[Collected data]

+++

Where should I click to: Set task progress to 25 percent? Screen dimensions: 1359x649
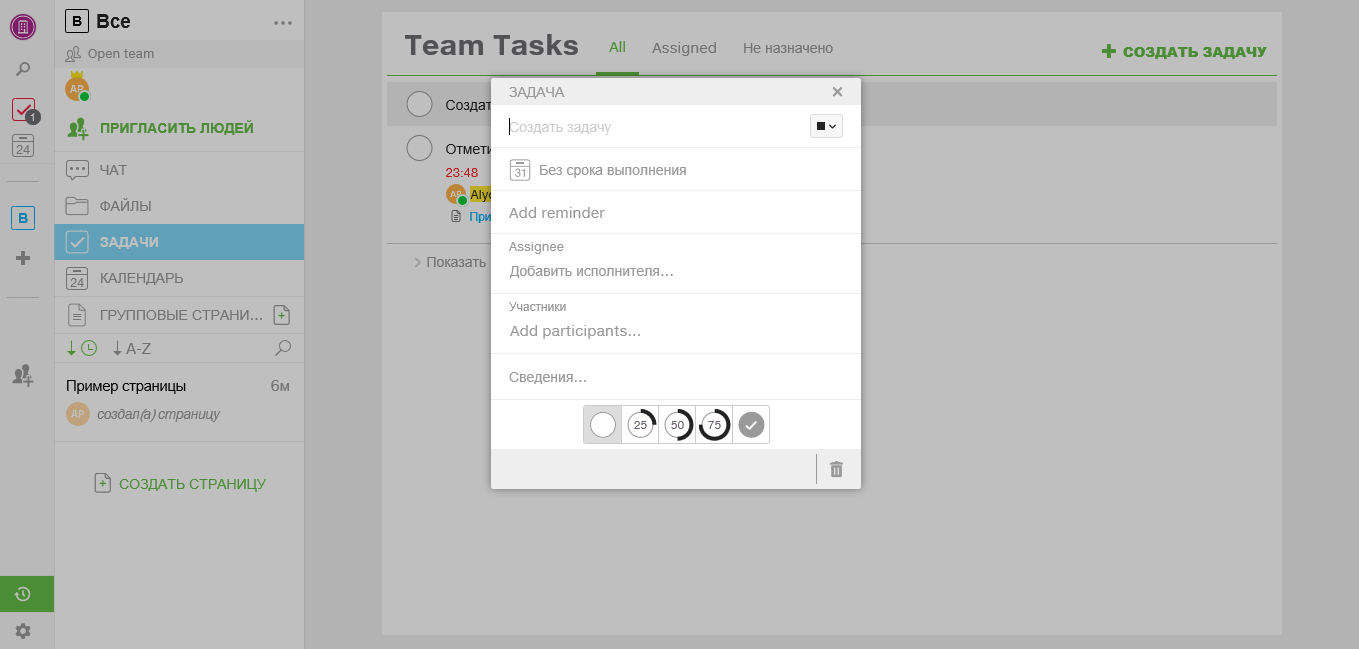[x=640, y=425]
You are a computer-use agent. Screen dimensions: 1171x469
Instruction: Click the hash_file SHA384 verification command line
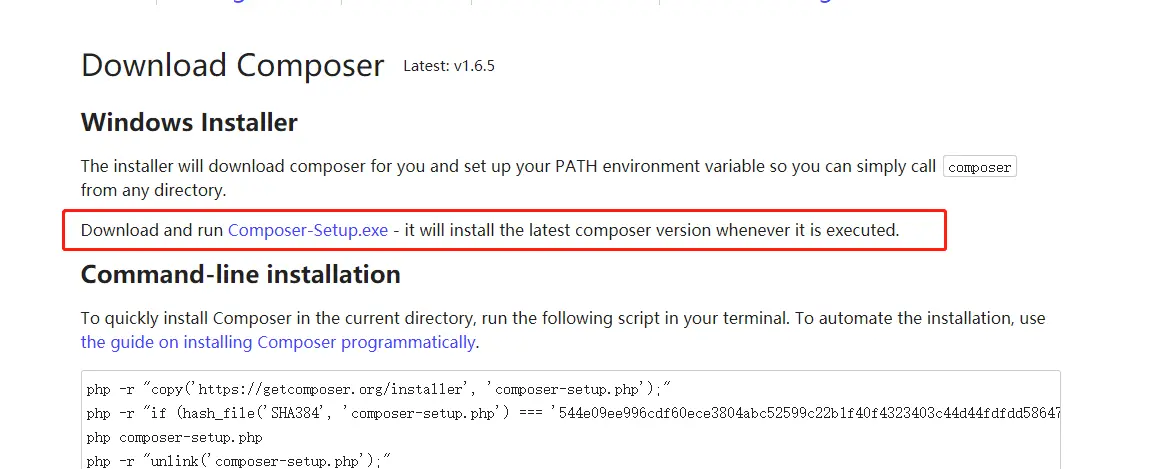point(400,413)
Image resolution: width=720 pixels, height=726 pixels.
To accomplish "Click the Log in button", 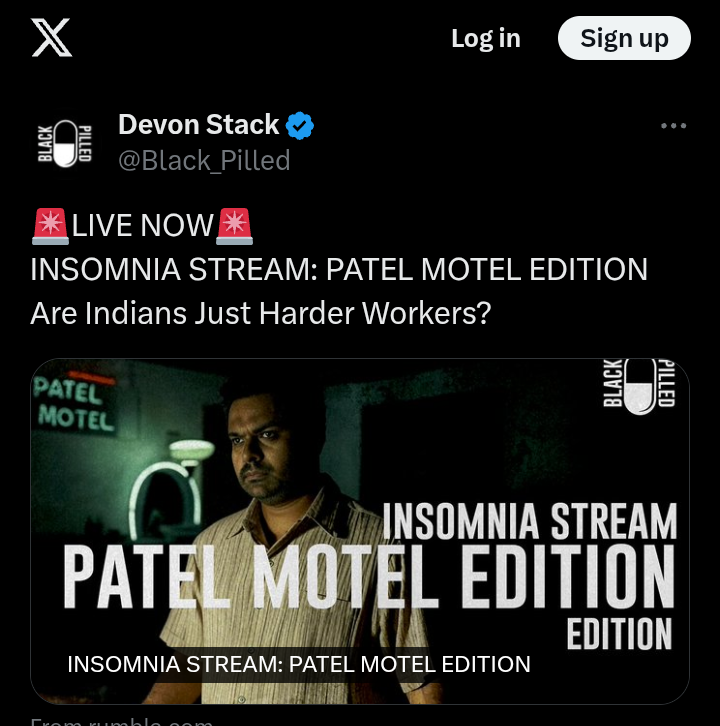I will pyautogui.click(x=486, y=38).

+++

Work request:
Above are some records; extract exactly the lines from the one containing "You are a computer-use" through the one containing "Image resolution: width=720" and drop the pictures.

Your response:
You are a computer-use agent. Screen dimensions: 1171x469
Instruction: Click the hash_file SHA384 verification command line
point(400,413)
Image resolution: width=720 pixels, height=726 pixels.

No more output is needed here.